• [Available records]
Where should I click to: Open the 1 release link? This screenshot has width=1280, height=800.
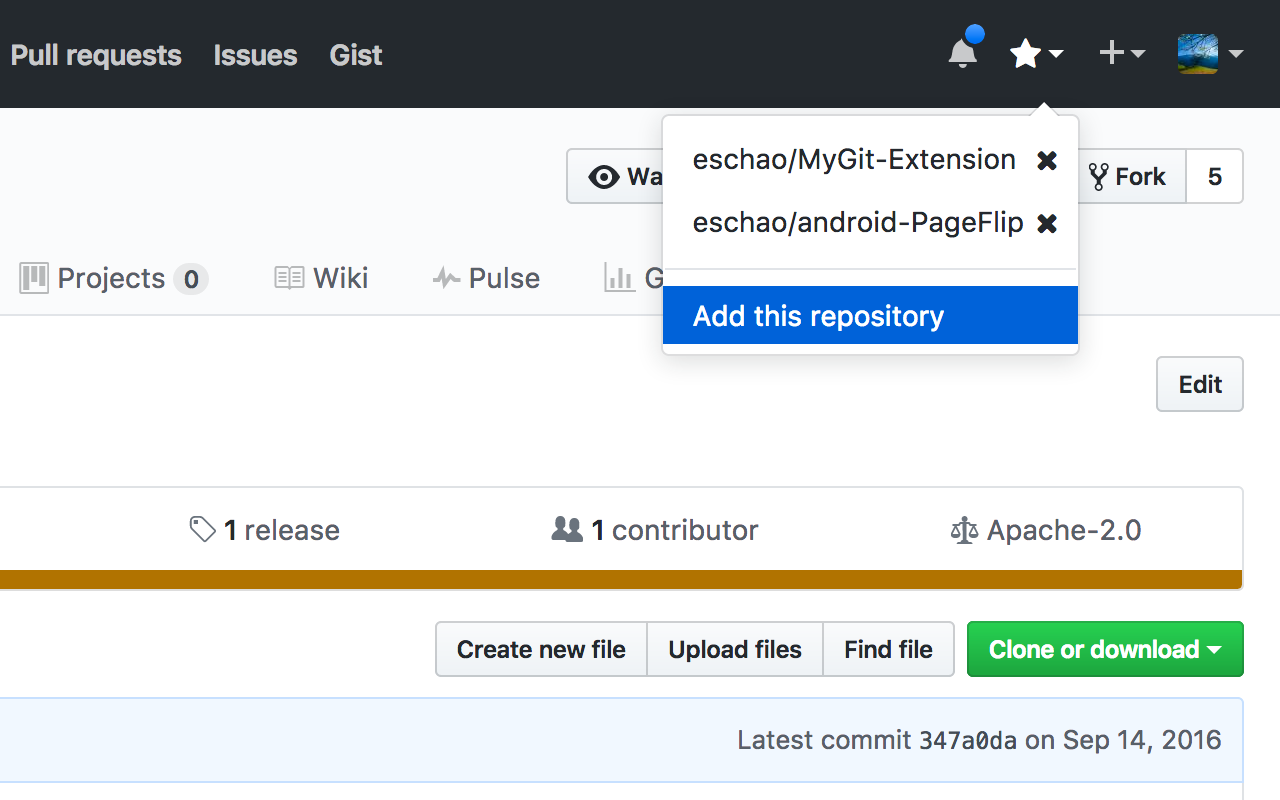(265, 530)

---

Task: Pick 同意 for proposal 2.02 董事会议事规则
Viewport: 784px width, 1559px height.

==

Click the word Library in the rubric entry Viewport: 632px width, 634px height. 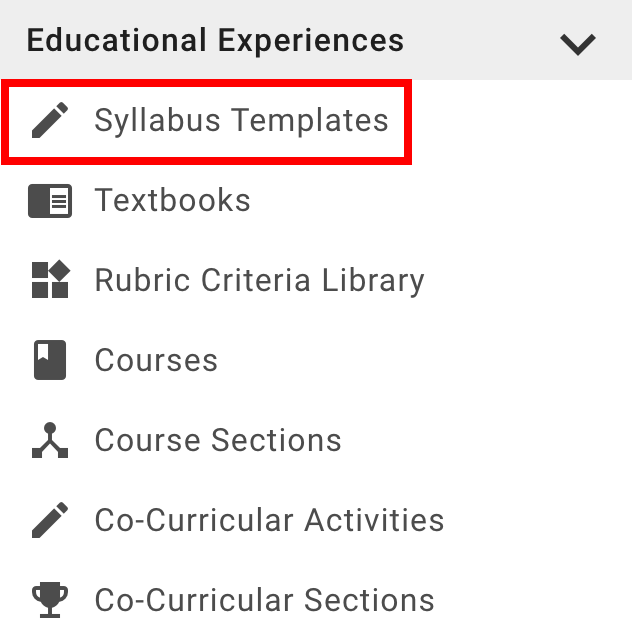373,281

• [What is being asked]
Above are the lines; repeat exactly the ones from the line containing "Task: Pick 同意 for proposal 2.02 董事会议事规则" down to the line containing "Viewport: 784px width, 1559px height.", both inclusive.

• [Result of the exercise]
Task: Pick 同意 for proposal 2.02 董事会议事规则
Viewport: 784px width, 1559px height.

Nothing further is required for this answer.